__DIRECTIONS__
Repeat every row below word for word, in the same order, changing nothing.
━━━━━ RECORDS FOR PROCESSING
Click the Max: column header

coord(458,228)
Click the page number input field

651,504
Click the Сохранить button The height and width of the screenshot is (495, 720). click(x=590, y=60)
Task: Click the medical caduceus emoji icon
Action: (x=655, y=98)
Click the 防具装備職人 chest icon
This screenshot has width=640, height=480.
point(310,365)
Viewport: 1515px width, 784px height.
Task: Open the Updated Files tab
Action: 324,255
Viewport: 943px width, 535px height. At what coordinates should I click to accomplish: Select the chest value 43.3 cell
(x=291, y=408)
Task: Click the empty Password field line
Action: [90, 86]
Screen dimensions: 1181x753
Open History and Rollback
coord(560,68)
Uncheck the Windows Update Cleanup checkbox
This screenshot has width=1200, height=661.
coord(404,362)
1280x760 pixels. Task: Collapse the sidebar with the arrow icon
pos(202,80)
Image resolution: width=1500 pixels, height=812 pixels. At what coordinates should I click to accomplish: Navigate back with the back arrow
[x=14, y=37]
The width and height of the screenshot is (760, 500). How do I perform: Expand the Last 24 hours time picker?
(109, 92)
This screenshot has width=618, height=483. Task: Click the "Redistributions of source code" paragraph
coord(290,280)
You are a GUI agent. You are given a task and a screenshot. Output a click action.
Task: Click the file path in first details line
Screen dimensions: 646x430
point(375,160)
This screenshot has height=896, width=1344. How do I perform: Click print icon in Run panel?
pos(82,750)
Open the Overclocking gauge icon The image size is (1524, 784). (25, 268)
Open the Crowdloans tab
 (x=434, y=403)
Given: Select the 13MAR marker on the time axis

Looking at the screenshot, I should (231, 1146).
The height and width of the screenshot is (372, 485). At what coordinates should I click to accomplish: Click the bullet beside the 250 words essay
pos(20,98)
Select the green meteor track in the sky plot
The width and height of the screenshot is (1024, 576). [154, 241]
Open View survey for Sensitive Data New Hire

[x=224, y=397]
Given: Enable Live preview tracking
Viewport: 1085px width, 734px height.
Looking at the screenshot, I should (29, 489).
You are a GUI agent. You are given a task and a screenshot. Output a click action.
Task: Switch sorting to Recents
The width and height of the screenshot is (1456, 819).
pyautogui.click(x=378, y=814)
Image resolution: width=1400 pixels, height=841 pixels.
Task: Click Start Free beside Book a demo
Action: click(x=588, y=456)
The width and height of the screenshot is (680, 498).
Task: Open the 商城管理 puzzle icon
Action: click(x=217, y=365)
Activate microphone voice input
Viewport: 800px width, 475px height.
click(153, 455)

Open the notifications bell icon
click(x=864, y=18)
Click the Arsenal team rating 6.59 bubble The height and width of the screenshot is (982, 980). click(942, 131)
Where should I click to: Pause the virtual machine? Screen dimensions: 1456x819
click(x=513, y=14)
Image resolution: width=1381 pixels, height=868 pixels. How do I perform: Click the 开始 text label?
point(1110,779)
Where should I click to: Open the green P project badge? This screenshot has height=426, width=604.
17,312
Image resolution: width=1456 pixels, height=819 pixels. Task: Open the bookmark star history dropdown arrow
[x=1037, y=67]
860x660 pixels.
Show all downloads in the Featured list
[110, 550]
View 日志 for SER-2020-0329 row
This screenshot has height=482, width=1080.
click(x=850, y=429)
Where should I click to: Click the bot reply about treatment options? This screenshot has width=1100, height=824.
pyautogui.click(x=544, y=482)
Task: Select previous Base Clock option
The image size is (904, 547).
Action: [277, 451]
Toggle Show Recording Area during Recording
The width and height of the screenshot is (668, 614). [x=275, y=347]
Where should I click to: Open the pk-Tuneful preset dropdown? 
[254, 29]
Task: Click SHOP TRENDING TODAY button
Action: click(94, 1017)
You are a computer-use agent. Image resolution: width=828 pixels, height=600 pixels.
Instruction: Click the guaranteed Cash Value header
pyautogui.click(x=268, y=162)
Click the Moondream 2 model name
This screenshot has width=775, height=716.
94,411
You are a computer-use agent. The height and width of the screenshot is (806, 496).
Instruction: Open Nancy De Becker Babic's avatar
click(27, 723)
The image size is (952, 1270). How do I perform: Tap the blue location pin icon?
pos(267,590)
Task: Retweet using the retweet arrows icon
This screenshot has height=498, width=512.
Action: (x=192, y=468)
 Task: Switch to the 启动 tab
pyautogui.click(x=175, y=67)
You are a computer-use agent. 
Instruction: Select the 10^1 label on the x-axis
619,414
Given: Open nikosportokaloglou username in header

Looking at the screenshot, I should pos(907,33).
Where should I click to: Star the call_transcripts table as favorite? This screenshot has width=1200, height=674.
━━━━━━━━━━
__RESPONSE TO THIS TASK__
Click the Max: column header

coord(458,228)
Click the page number input field

651,504
Click the Сохранить button The height and width of the screenshot is (495, 720). click(x=590, y=60)
Task: Click the medical caduceus emoji icon
Action: (x=655, y=98)
Click the 防具装備職人 chest icon
This screenshot has width=640, height=480.
point(310,365)
Viewport: 1515px width, 784px height.
Task: Open the Updated Files tab
Action: 324,255
Viewport: 943px width, 535px height. At what coordinates should I click to accomplish: Select the chest value 43.3 cell
(x=291, y=408)
Task: Click the empty Password field line
Action: [90, 86]
Screen dimensions: 1181x753
Open History and Rollback
coord(560,68)
Uncheck the Windows Update Cleanup checkbox
This screenshot has width=1200, height=661.
coord(404,362)
1280x760 pixels. Task: Collapse the sidebar with the arrow icon
pos(202,80)
Image resolution: width=1500 pixels, height=812 pixels. At what coordinates should I click to accomplish: Navigate back with the back arrow
[x=14, y=37]
The width and height of the screenshot is (760, 500). How do I perform: Expand the Last 24 hours time picker?
(109, 92)
This screenshot has width=618, height=483. Task: Click the "Redistributions of source code" paragraph
coord(290,280)
You are a GUI agent. You are given a task and a screenshot. Output a click action.
Task: Click the file path in first details line
Screen dimensions: 646x430
point(375,160)
This screenshot has height=896, width=1344. How do I perform: Click print icon in Run panel?
pos(82,750)
Open the Overclocking gauge icon The image size is (1524, 784). (25, 268)
Open the Crowdloans tab
 (x=434, y=403)
Given: Select the 13MAR marker on the time axis

Looking at the screenshot, I should (231, 1146).
The height and width of the screenshot is (372, 485). At what coordinates should I click to accomplish: Click the bullet beside the 250 words essay
pos(20,98)
Select the green meteor track in the sky plot
The width and height of the screenshot is (1024, 576). [154, 241]
Open View survey for Sensitive Data New Hire

[x=224, y=397]
Given: Enable Live preview tracking
Viewport: 1085px width, 734px height.
Looking at the screenshot, I should (29, 489).
You are a GUI agent. You are given a task and a screenshot. Output a click action.
Task: Switch sorting to Recents
The width and height of the screenshot is (1456, 819).
pyautogui.click(x=378, y=814)
Image resolution: width=1400 pixels, height=841 pixels.
Task: Click Start Free beside Book a demo
Action: click(x=588, y=456)
The width and height of the screenshot is (680, 498).
Task: Open the 商城管理 puzzle icon
Action: click(x=217, y=365)
Activate microphone voice input
Viewport: 800px width, 475px height.
click(153, 455)

Open the notifications bell icon
click(x=864, y=18)
Click the Arsenal team rating 6.59 bubble The height and width of the screenshot is (982, 980). click(942, 131)
Where should I click to: Pause the virtual machine? Screen dimensions: 1456x819
click(x=513, y=14)
Image resolution: width=1381 pixels, height=868 pixels. How do I perform: Click the 开始 text label?
point(1110,779)
Where should I click to: Open the green P project badge? This screenshot has height=426, width=604.
17,312
Image resolution: width=1456 pixels, height=819 pixels. Task: Open the bookmark star history dropdown arrow
[x=1037, y=67]
860x660 pixels.
Show all downloads in the Featured list
[110, 550]
View 日志 for SER-2020-0329 row
This screenshot has height=482, width=1080.
click(x=850, y=429)
Where should I click to: Click the bot reply about treatment options? This screenshot has width=1100, height=824.
pyautogui.click(x=544, y=482)
Task: Select previous Base Clock option
The image size is (904, 547).
Action: [277, 451]
Toggle Show Recording Area during Recording
The width and height of the screenshot is (668, 614). [x=275, y=347]
Where should I click to: Open the pk-Tuneful preset dropdown? 
[254, 29]
Task: Click SHOP TRENDING TODAY button
Action: click(94, 1017)
You are a computer-use agent. Image resolution: width=828 pixels, height=600 pixels.
Instruction: Click the guaranteed Cash Value header
pyautogui.click(x=268, y=162)
Click the Moondream 2 model name
This screenshot has width=775, height=716.
94,411
You are a computer-use agent. The height and width of the screenshot is (806, 496).
Instruction: Open Nancy De Becker Babic's avatar
click(27, 723)
The image size is (952, 1270). How do I perform: Tap the blue location pin icon?
pos(267,590)
Task: Retweet using the retweet arrows icon
This screenshot has height=498, width=512.
Action: (x=192, y=468)
 Task: Switch to the 启动 tab
pyautogui.click(x=175, y=67)
You are a computer-use agent. 
Instruction: Select the 10^1 label on the x-axis
619,414
Given: Open nikosportokaloglou username in header

Looking at the screenshot, I should pos(907,33).
Where should I click to: Star the call_transcripts table as favorite? This screenshot has width=1200, height=674.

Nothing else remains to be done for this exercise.